There is no universal standard for the “correct” amount of practice time. Most pianists agree that practicing for small and consistent blocks is more beneficial than longer, irregular sessions.

For example, practicing the piano six days a week for 10 minutes will be more fruitful that practicing for a one hour session each week. Dividing up your practice time into smaller blocks will give you time to absorb and process what you’re learning. In addition, daily doses of practice will allow you to approach difficult areas of the music with a fresh perspective each time.

If you try to cram your practice time onto one longer session each week, some of your time will be wasted on re-learning what you practiced a weeke ago.

Daily practice can be a difficult habit to develop, but it will pay off.

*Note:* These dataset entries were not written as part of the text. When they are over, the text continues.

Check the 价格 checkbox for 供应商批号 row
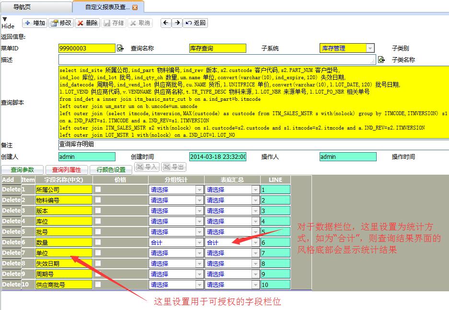 (x=98, y=285)
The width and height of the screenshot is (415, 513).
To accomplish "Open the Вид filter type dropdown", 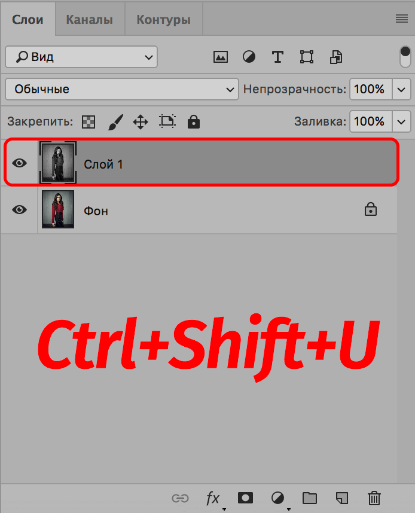I will pos(81,57).
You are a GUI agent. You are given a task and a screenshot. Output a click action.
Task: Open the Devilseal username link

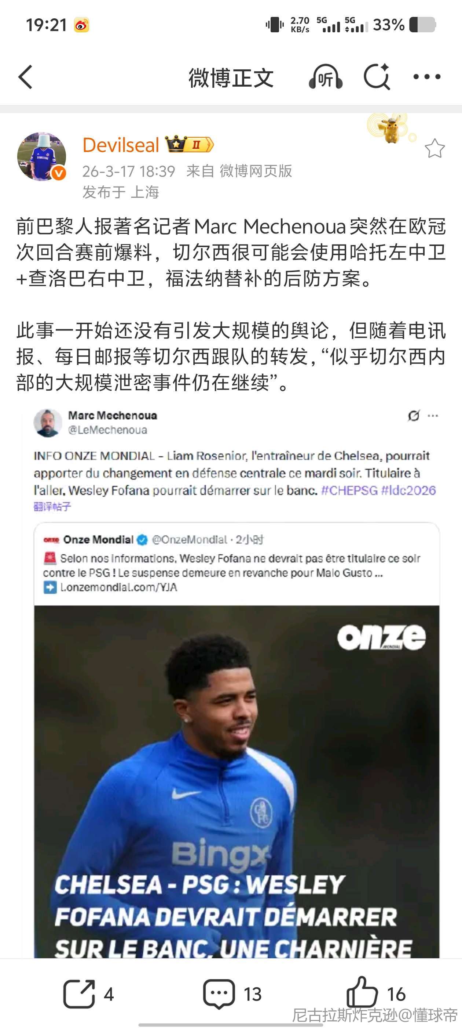121,144
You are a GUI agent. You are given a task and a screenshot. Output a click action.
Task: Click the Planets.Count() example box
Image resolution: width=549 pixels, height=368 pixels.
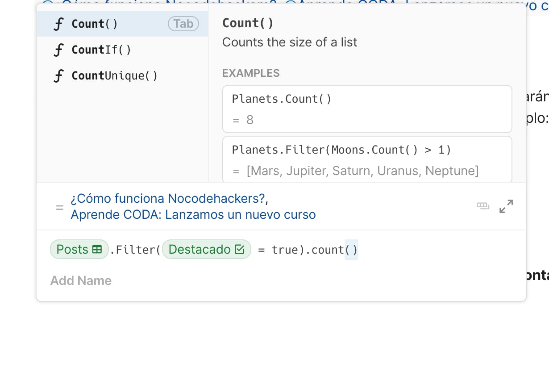click(367, 109)
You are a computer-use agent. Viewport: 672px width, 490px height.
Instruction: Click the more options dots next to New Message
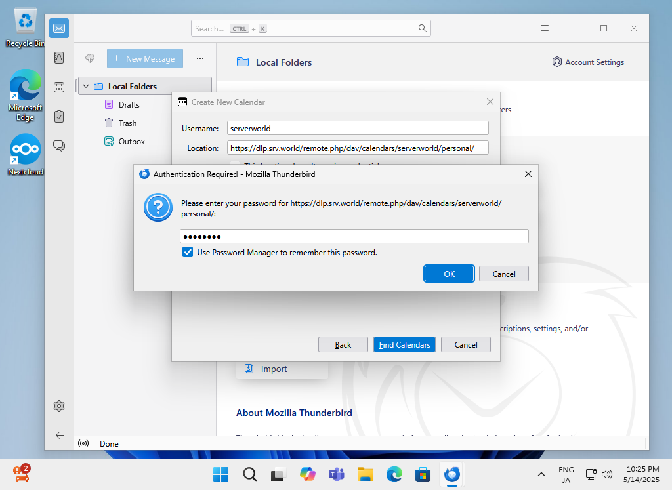[200, 58]
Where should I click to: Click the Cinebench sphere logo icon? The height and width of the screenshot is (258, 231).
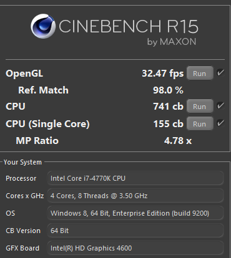(43, 26)
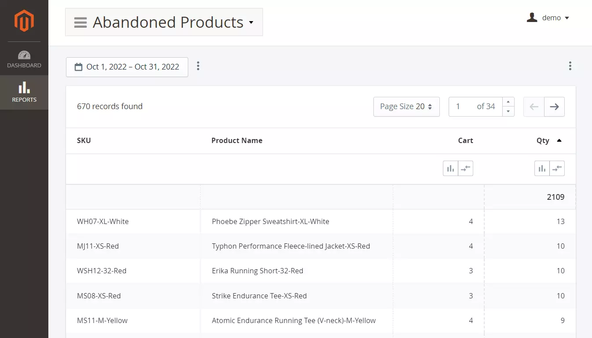Decrement the page number with down stepper
This screenshot has width=592, height=338.
(x=508, y=112)
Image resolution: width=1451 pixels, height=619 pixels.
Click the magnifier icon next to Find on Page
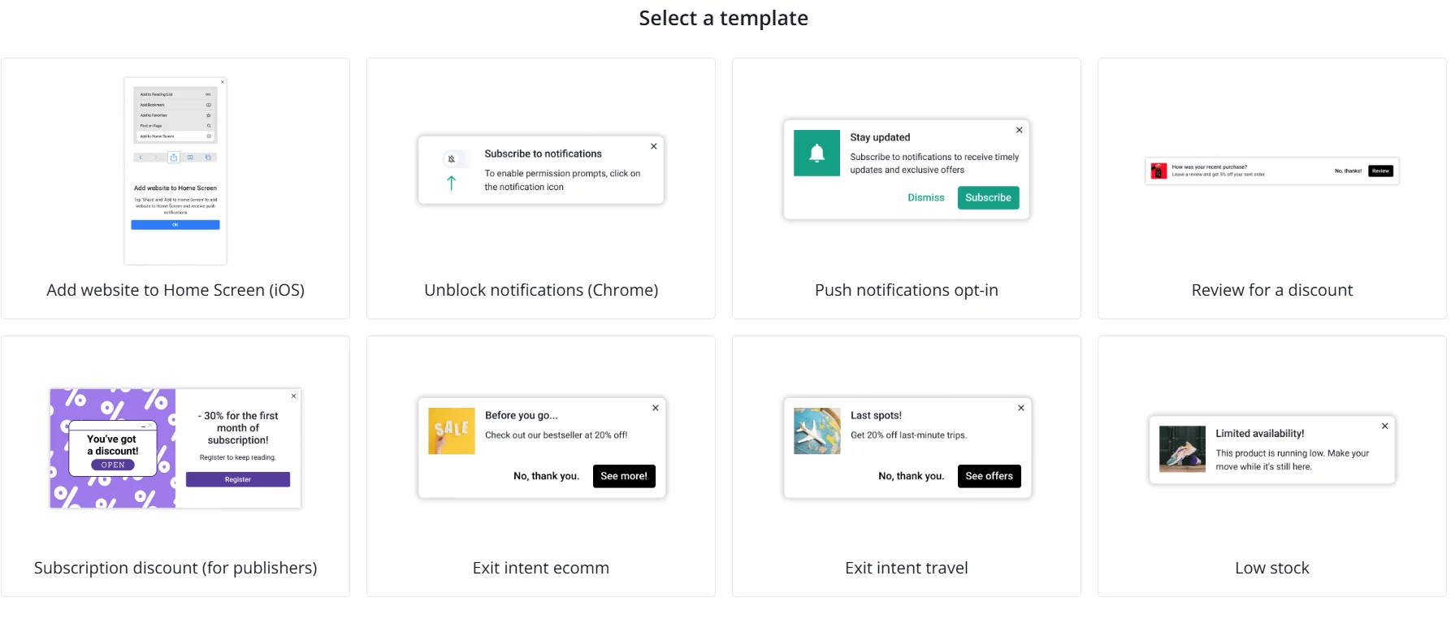point(209,126)
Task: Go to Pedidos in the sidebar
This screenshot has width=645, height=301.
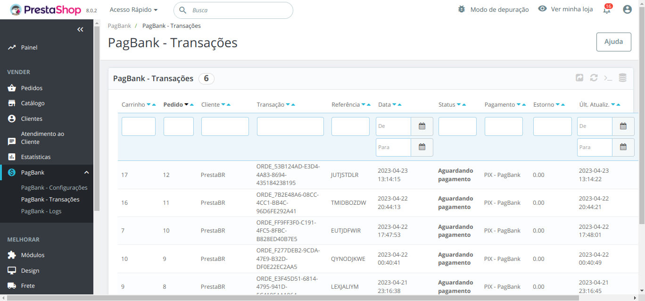Action: pyautogui.click(x=32, y=88)
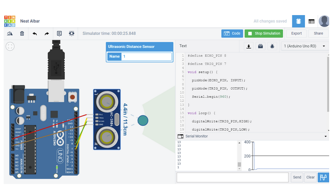Undo the last action
This screenshot has height=192, width=336.
pyautogui.click(x=35, y=33)
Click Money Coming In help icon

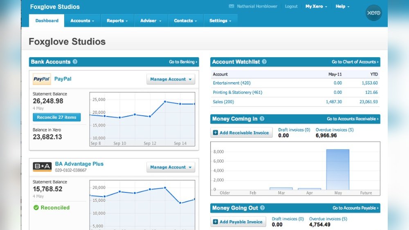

Some days, it will seem like a chore, and you will only want to be at the piano for you minimum alloted time. On other days, you may find yourself swept up into the music and the joy of playing and find yourself staying much longer than you intended.

Try to get to the point where your daily practice seems as natural as brushing your teeth.

3. Taking The Wrong Approach

There are a lot of ways to go about learning the piano. You might have a private teacher. Or, you could be taking an online course. Maybe you’re using an app. Or, you might even just be working on your own.

(Looking for an online piano course? Try my course, Beginning Piano For Adults)

While those are all effective ways of learning the piano, make sure that you’re following the best approach for your unique situation.

If you have a teacher, make sure your teacher’s teaching style suits your learning style. If you’re trying to learn on your own, maybe you need some accountability.

Re-evaluate your learning plan and consider trying something else.

4. Playing Above Your Skill Level

All pianists have that bucket list of pieces they would love to be able to play someday. Some of these pieces, however, may be more technically advanced than we realize.

While it is important to play music that will challenge you to grow, it is also possible that you could be reaching a little too far, too soon. Learning difficult pieces too soon can lead to frustration and burnout.

 If you’re struggling to play the music with continuity and good technique, this could be a sign that you might be in over your head. If this is the case, play some easier music to make sure your technical foundation is appropriate to the demands of the piece.

Then, after you’ve spent more time honing in your skills, you may be able to revisit that piece with more confidence and see results from your practice.

5. Learning The Wrong Repertoire

Sometimes, you just need to move on to another piece of music. As noted above, you may be trying to learn a piece that is beyond your current technical abilities.

Or, you just might not have a connection to the music. If you don’t like what your playing, you’ll find it difficult to find the “spark” needed to master the piece.

I often see students try to learn their favorite music that they enjoy listening to on the piano. Unfortunately, sometimes favorite music doesn’t always translate well on the piano. It can be hard to realize that music that you’re usually excited about might not be a good fit for learning on the piano.

On the other hand, music that seems unappealing at first can become really satisfying to learn and play.

Every pianist is different: some need to build a strong foundation before taking on challenging music. Others may get bored easiliy if they aren’t presented with a challenge. Figure out where you are on that spectrum, but be sure to always have a realistic plan for reaching your goals.

6. Mindless repEtition

Repetition is a necessary part of learning piano, as you are training your body and memory to respond to the music. But there is a big difference between smart and mindless repetition.

Slipping into the habit of mindlessly repeating the music over and over can hinder your progress and create bad habits. The way to avoid this is to start each practice session with a plan. 

Before you begin playing, think through the difficult parts of your music and how you will improve on them. Instead of playing straight through your music every time, consider breaking your music apart into smaller pieces, and master each part before you tie it in all together.